» **ACTIVITY**: Collect from the data below each line with "Given".

» **THE DATA**:
┏━━
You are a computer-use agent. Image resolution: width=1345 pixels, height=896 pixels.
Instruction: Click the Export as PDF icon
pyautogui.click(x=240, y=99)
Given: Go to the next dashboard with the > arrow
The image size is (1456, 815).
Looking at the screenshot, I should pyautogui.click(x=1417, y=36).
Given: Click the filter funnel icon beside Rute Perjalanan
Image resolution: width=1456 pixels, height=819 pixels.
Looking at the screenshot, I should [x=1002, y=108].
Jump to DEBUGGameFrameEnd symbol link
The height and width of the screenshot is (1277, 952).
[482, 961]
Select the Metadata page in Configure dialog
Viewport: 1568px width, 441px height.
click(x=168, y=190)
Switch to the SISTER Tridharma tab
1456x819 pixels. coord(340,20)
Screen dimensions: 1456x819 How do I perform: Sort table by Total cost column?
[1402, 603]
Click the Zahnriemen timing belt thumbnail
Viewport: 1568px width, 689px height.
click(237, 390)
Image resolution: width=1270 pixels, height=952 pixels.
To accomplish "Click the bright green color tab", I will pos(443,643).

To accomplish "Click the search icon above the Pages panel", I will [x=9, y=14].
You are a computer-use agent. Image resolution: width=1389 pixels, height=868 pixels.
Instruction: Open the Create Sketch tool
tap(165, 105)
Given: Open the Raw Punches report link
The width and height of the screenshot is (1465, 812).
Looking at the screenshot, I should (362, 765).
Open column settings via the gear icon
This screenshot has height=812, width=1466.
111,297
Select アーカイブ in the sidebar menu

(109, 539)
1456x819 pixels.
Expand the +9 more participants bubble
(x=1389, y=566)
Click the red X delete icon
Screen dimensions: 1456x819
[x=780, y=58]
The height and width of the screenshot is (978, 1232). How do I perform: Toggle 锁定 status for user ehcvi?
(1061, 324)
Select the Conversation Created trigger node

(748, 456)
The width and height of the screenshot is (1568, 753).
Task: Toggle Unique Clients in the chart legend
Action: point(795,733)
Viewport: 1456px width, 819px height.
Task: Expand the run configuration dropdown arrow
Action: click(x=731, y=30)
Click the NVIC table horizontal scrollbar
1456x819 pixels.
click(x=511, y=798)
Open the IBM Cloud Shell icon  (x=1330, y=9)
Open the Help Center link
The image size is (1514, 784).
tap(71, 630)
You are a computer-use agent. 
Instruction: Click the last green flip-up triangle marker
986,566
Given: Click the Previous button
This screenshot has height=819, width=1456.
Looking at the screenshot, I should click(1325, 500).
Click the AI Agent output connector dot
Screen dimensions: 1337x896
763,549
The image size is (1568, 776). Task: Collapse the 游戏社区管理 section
┗━━
» **REPLY TO THE TASK**:
Given: Go to the next dashboard with the > arrow
Given: Click the filter funnel icon beside Rute Perjalanan
Given: Open the Raw Punches report link
Given: Click the Previous button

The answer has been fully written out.